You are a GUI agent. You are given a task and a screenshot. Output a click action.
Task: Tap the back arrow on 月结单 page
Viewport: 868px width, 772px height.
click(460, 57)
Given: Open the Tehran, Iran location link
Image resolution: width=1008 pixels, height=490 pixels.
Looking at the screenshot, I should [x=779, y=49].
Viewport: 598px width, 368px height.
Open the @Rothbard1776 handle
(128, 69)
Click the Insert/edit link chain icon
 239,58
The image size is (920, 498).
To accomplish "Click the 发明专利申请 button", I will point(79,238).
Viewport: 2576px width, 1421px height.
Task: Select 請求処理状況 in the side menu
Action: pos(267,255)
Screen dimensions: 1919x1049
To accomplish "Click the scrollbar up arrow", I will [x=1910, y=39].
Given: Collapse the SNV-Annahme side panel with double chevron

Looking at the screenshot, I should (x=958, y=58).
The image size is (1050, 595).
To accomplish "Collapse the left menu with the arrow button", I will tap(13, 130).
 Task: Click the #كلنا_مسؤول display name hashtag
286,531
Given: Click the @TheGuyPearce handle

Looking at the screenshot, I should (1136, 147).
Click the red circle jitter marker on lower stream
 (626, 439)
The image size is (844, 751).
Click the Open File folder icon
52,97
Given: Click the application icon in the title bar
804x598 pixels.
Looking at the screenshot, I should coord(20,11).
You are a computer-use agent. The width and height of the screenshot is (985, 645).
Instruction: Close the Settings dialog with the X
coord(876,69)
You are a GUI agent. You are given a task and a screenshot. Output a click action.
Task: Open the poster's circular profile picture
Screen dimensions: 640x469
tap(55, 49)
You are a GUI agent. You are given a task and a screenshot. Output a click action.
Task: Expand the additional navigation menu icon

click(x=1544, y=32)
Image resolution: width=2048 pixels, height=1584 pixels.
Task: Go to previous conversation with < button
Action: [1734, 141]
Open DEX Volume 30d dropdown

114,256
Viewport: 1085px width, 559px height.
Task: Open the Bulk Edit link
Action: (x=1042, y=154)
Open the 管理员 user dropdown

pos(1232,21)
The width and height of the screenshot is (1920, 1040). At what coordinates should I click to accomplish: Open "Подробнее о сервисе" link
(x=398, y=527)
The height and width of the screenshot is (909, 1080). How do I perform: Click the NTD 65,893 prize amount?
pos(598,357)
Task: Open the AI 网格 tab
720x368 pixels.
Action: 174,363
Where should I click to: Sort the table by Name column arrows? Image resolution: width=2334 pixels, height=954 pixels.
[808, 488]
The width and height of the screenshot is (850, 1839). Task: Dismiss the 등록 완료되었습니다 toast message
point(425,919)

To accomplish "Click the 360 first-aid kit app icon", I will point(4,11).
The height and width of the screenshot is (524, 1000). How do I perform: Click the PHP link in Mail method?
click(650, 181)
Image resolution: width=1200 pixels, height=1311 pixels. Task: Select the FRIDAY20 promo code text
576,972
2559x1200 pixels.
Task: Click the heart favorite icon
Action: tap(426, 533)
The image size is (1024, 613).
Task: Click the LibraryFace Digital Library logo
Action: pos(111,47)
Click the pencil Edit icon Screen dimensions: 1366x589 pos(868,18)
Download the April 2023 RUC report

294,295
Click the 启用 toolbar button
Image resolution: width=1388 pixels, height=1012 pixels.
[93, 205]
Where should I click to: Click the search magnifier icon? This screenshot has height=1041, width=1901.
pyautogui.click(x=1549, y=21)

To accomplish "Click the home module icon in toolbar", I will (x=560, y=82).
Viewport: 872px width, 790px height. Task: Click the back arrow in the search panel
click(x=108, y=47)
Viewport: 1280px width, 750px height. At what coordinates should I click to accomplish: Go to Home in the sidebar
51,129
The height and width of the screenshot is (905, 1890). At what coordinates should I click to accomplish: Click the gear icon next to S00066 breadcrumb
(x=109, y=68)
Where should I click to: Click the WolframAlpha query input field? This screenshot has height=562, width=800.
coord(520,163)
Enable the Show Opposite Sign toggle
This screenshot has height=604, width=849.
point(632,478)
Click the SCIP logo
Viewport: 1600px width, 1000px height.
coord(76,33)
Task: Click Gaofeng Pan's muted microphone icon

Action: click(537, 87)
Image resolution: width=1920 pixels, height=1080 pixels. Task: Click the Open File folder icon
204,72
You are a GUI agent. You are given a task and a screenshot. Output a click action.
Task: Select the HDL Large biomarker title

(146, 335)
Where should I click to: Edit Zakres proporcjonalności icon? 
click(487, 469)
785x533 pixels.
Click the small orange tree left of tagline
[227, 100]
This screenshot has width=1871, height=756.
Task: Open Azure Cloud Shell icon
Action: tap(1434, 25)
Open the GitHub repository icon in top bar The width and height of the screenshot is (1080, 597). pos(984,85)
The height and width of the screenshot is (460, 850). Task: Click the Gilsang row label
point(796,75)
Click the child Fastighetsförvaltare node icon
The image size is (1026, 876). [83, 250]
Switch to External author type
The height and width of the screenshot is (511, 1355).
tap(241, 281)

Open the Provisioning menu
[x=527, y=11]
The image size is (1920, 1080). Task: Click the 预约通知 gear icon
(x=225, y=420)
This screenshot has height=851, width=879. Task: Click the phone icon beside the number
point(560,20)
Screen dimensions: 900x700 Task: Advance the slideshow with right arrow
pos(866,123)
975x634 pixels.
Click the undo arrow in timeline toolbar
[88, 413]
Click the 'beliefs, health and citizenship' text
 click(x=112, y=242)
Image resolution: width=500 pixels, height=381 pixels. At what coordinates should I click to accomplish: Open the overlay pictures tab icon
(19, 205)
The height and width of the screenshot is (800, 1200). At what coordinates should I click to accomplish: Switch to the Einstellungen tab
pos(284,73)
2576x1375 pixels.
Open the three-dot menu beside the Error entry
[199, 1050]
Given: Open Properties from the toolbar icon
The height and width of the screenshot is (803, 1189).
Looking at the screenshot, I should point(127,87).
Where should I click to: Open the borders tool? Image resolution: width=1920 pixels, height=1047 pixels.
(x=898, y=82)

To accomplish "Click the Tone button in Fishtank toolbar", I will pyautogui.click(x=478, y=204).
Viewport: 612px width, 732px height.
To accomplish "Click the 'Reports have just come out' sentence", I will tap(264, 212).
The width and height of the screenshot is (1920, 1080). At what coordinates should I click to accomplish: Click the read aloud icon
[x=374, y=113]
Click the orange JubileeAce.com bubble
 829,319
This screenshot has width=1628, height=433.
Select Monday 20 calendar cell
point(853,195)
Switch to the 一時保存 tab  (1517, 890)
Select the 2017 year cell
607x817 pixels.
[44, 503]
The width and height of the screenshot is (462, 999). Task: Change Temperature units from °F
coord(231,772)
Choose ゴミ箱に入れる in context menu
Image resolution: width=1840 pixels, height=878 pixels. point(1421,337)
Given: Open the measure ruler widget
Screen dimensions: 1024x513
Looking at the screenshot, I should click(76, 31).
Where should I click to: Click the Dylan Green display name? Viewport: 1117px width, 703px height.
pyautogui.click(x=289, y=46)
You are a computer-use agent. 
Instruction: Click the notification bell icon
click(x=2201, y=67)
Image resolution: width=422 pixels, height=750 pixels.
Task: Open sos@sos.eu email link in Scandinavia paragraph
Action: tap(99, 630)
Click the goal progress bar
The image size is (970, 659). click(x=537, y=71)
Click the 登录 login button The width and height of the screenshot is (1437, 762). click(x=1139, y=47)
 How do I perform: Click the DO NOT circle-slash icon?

# WHAT NEEDS TO BE DONE
Reproduce every one of the records above verbatim, line for line, without altering, omitting, or adding anything.

# TASK RESPONSE
You are a GUI agent. You are given a task and a screenshot. Output a click action.
Task: Tap the back arrow on 月结单 page
Viewport: 868px width, 772px height.
click(460, 57)
Given: Open the Tehran, Iran location link
Image resolution: width=1008 pixels, height=490 pixels.
Looking at the screenshot, I should [x=779, y=49].
Viewport: 598px width, 368px height.
Open the @Rothbard1776 handle
(128, 69)
Click the Insert/edit link chain icon
 239,58
The image size is (920, 498).
To accomplish "Click the 发明专利申请 button", I will point(79,238).
Viewport: 2576px width, 1421px height.
Task: Select 請求処理状況 in the side menu
Action: pos(267,255)
Screen dimensions: 1919x1049
To accomplish "Click the scrollbar up arrow", I will [x=1910, y=39].
Given: Collapse the SNV-Annahme side panel with double chevron

Looking at the screenshot, I should (x=958, y=58).
The image size is (1050, 595).
To accomplish "Collapse the left menu with the arrow button", I will tap(13, 130).
 Task: Click the #كلنا_مسؤول display name hashtag
286,531
Given: Click the @TheGuyPearce handle

Looking at the screenshot, I should (1136, 147).
Click the red circle jitter marker on lower stream
 (626, 439)
The image size is (844, 751).
Click the Open File folder icon
52,97
Given: Click the application icon in the title bar
804x598 pixels.
Looking at the screenshot, I should coord(20,11).
You are a computer-use agent. The width and height of the screenshot is (985, 645).
Instruction: Close the Settings dialog with the X
coord(876,69)
You are a GUI agent. You are given a task and a screenshot. Output a click action.
Task: Open the poster's circular profile picture
Screen dimensions: 640x469
tap(55, 49)
You are a GUI agent. You are given a task and a screenshot. Output a click action.
Task: Expand the additional navigation menu icon

click(x=1544, y=32)
Image resolution: width=2048 pixels, height=1584 pixels.
Task: Go to previous conversation with < button
Action: [1734, 141]
Open DEX Volume 30d dropdown

114,256
Viewport: 1085px width, 559px height.
Task: Open the Bulk Edit link
Action: (x=1042, y=154)
Open the 管理员 user dropdown

pos(1232,21)
The width and height of the screenshot is (1920, 1040). At what coordinates should I click to accomplish: Open "Подробнее о сервисе" link
(x=398, y=527)
The height and width of the screenshot is (909, 1080). How do I perform: Click the NTD 65,893 prize amount?
pos(598,357)
Task: Open the AI 网格 tab
720x368 pixels.
Action: 174,363
Where should I click to: Sort the table by Name column arrows? Image resolution: width=2334 pixels, height=954 pixels.
[808, 488]
The width and height of the screenshot is (850, 1839). Task: Dismiss the 등록 완료되었습니다 toast message
point(425,919)

To accomplish "Click the 360 first-aid kit app icon", I will point(4,11).
The height and width of the screenshot is (524, 1000). How do I perform: Click the PHP link in Mail method?
click(650, 181)
Image resolution: width=1200 pixels, height=1311 pixels. Task: Select the FRIDAY20 promo code text
576,972
2559x1200 pixels.
Task: Click the heart favorite icon
Action: tap(426, 533)
The image size is (1024, 613).
Task: Click the LibraryFace Digital Library logo
Action: pos(111,47)
Click the pencil Edit icon Screen dimensions: 1366x589 pos(868,18)
Download the April 2023 RUC report

294,295
Click the 启用 toolbar button
Image resolution: width=1388 pixels, height=1012 pixels.
[93, 205]
Where should I click to: Click the search magnifier icon? This screenshot has height=1041, width=1901.
pyautogui.click(x=1549, y=21)

To accomplish "Click the home module icon in toolbar", I will (x=560, y=82).
Viewport: 872px width, 790px height. Task: Click the back arrow in the search panel
click(x=108, y=47)
Viewport: 1280px width, 750px height. At what coordinates should I click to accomplish: Go to Home in the sidebar
51,129
The height and width of the screenshot is (905, 1890). At what coordinates should I click to accomplish: Click the gear icon next to S00066 breadcrumb
(x=109, y=68)
Where should I click to: Click the WolframAlpha query input field? This screenshot has height=562, width=800.
coord(520,163)
Enable the Show Opposite Sign toggle
This screenshot has height=604, width=849.
point(632,478)
Click the SCIP logo
Viewport: 1600px width, 1000px height.
coord(76,33)
Task: Click Gaofeng Pan's muted microphone icon

Action: click(537, 87)
Image resolution: width=1920 pixels, height=1080 pixels. Task: Click the Open File folder icon
204,72
You are a GUI agent. You are given a task and a screenshot. Output a click action.
Task: Select the HDL Large biomarker title

(146, 335)
Where should I click to: Edit Zakres proporcjonalności icon? 
click(487, 469)
785x533 pixels.
Click the small orange tree left of tagline
[227, 100]
This screenshot has width=1871, height=756.
Task: Open Azure Cloud Shell icon
Action: tap(1434, 25)
Open the GitHub repository icon in top bar The width and height of the screenshot is (1080, 597). pos(984,85)
The height and width of the screenshot is (460, 850). Task: Click the Gilsang row label
point(796,75)
Click the child Fastighetsförvaltare node icon
The image size is (1026, 876). [83, 250]
Switch to External author type
The height and width of the screenshot is (511, 1355).
tap(241, 281)

Open the Provisioning menu
[x=527, y=11]
The image size is (1920, 1080). Task: Click the 预约通知 gear icon
(x=225, y=420)
This screenshot has height=851, width=879. Task: Click the phone icon beside the number
point(560,20)
Screen dimensions: 900x700 Task: Advance the slideshow with right arrow
pos(866,123)
975x634 pixels.
Click the undo arrow in timeline toolbar
[88, 413]
Click the 'beliefs, health and citizenship' text
 click(x=112, y=242)
Image resolution: width=500 pixels, height=381 pixels. At what coordinates should I click to accomplish: Open the overlay pictures tab icon
(19, 205)
The height and width of the screenshot is (800, 1200). At what coordinates should I click to accomplish: Switch to the Einstellungen tab
pos(284,73)
2576x1375 pixels.
Open the three-dot menu beside the Error entry
[199, 1050]
Given: Open Properties from the toolbar icon
The height and width of the screenshot is (803, 1189).
Looking at the screenshot, I should point(127,87).
Where should I click to: Open the borders tool? Image resolution: width=1920 pixels, height=1047 pixels.
(x=898, y=82)

To accomplish "Click the Tone button in Fishtank toolbar", I will pyautogui.click(x=478, y=204).
Viewport: 612px width, 732px height.
To accomplish "Click the 'Reports have just come out' sentence", I will tap(264, 212).
The width and height of the screenshot is (1920, 1080). At what coordinates should I click to accomplish: Click the read aloud icon
[x=374, y=113]
Click the orange JubileeAce.com bubble
 829,319
This screenshot has width=1628, height=433.
Select Monday 20 calendar cell
point(853,195)
Switch to the 一時保存 tab  (1517, 890)
Select the 2017 year cell
607x817 pixels.
[44, 503]
The width and height of the screenshot is (462, 999). Task: Change Temperature units from °F
coord(231,772)
Choose ゴミ箱に入れる in context menu
Image resolution: width=1840 pixels, height=878 pixels. point(1421,337)
Given: Open the measure ruler widget
Screen dimensions: 1024x513
Looking at the screenshot, I should click(76, 31).
Where should I click to: Click the Dylan Green display name? Viewport: 1117px width, 703px height.
pyautogui.click(x=289, y=46)
You are a computer-use agent. 
Instruction: Click the notification bell icon
click(x=2201, y=67)
Image resolution: width=422 pixels, height=750 pixels.
Task: Open sos@sos.eu email link in Scandinavia paragraph
Action: tap(99, 630)
Click the goal progress bar
The image size is (970, 659). click(x=537, y=71)
Click the 登录 login button The width and height of the screenshot is (1437, 762). click(x=1139, y=47)
 How do I perform: Click the DO NOT circle-slash icon?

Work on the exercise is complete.